[WHAT IS BEING ASKED]:
Gather every line of the records below that contains the word "with", and copy each such line in full.

(Stored data entries)
────────────────────────────────────────
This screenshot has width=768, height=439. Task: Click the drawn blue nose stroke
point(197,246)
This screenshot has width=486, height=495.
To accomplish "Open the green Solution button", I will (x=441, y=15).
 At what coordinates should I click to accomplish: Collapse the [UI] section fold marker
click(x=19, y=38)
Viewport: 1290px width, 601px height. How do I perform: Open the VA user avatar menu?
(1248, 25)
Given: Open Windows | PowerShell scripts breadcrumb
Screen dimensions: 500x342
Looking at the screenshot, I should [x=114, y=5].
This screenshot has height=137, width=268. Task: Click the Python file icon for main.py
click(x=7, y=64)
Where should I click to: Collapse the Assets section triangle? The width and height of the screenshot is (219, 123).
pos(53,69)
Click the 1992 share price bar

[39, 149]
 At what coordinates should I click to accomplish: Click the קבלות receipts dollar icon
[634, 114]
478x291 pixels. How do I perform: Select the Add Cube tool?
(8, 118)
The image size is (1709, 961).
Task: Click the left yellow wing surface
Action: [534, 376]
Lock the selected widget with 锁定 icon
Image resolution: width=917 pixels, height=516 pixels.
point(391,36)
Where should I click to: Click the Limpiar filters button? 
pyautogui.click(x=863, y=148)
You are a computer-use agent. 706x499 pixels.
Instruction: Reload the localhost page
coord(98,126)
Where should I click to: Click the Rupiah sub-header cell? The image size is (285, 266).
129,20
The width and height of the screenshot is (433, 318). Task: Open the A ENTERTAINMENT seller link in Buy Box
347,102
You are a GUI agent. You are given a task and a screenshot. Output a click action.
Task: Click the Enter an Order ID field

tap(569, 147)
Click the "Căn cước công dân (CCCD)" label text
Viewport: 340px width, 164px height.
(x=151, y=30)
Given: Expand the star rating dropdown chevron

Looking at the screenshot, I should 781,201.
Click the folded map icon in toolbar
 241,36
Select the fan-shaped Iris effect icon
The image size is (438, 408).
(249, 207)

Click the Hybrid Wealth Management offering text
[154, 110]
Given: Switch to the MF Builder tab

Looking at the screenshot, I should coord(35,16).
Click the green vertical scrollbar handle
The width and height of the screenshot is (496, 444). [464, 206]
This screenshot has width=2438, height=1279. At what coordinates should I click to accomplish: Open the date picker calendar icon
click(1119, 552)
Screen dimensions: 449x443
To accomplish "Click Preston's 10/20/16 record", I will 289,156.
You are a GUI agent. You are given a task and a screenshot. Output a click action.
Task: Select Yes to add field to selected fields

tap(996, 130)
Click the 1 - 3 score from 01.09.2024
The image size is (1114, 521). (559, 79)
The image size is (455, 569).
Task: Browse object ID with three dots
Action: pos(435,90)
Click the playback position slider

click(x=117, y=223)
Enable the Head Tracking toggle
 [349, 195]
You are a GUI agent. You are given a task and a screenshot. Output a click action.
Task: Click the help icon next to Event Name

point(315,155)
────────────────────────────────────────
[THE SOLUTION]:
Lock the selected widget with 锁定 icon
Task: Browse object ID with three dots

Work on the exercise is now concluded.